-- Extracted material --
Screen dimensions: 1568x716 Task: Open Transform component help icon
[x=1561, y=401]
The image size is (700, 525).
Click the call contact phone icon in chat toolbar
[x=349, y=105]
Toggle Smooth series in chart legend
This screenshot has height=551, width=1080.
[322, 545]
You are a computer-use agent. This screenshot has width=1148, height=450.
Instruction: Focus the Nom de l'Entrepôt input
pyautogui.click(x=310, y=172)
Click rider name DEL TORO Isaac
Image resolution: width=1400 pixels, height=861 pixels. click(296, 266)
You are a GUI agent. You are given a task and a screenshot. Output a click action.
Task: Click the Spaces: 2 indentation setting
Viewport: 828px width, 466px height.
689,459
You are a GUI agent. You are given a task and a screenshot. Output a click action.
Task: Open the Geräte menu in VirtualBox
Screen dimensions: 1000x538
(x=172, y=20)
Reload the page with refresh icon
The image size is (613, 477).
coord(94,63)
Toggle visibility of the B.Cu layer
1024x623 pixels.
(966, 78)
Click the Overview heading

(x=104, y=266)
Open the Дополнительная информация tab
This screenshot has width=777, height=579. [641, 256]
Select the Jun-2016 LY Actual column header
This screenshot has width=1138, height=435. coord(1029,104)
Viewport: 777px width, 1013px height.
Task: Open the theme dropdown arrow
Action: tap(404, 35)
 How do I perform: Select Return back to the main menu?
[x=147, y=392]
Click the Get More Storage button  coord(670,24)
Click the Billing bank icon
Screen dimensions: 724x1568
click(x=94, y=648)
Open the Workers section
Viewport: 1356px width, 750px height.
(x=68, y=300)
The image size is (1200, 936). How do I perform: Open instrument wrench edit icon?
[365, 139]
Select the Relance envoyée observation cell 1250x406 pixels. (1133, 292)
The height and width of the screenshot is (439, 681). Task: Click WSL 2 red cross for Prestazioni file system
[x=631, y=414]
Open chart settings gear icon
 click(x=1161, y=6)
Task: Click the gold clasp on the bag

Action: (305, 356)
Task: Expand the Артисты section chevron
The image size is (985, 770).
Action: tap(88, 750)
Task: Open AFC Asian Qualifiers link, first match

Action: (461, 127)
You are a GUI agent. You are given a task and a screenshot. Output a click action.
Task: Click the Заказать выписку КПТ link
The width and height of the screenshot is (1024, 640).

-- Assignment --
Among the lines above, which contain the word "section"? Copy every one.

-- Reply to the task --
Open the Workers section
Task: Expand the Артисты section chevron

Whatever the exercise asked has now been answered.